The data
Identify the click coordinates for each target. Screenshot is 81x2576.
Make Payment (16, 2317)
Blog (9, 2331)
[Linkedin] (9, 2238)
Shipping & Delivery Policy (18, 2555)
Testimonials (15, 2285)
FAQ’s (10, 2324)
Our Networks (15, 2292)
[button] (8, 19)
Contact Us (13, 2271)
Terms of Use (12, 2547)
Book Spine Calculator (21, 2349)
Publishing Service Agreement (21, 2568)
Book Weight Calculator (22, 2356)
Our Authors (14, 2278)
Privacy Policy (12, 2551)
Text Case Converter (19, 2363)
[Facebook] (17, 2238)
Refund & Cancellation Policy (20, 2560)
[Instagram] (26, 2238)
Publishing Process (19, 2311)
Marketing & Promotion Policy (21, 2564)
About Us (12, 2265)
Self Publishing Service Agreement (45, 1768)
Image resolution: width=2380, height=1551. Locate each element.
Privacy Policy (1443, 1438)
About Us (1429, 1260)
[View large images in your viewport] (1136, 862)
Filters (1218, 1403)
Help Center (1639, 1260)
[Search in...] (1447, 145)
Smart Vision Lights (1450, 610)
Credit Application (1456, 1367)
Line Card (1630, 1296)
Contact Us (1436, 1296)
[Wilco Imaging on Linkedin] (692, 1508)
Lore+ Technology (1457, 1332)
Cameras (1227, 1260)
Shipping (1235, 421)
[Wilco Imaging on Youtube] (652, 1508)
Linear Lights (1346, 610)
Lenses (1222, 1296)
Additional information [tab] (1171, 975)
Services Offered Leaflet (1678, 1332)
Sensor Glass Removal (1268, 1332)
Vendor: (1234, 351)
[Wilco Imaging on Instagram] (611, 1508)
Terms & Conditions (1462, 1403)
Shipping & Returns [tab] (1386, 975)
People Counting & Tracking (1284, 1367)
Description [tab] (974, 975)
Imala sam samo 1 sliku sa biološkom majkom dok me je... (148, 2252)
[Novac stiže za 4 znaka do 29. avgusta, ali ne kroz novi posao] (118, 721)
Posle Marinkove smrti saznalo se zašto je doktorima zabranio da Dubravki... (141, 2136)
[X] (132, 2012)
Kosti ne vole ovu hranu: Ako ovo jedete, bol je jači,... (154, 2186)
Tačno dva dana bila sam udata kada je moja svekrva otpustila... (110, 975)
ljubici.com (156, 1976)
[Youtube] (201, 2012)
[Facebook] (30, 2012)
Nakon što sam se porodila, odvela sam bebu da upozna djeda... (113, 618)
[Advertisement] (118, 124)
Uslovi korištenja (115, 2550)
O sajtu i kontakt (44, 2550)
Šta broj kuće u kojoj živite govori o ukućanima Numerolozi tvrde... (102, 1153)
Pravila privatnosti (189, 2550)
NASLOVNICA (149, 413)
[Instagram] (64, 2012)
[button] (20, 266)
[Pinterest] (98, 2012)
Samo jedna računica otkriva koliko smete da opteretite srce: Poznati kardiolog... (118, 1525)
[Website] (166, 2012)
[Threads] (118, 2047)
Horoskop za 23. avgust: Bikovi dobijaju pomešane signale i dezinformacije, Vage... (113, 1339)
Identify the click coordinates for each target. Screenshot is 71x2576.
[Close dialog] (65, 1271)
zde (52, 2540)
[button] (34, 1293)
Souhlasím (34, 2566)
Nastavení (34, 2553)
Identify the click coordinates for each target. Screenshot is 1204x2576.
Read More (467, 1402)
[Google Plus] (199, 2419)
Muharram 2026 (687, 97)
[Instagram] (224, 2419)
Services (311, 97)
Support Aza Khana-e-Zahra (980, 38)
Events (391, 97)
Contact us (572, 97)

About this task
How many of the lines above hold the word "Calculator"? Give only that number.

Answer to this task
2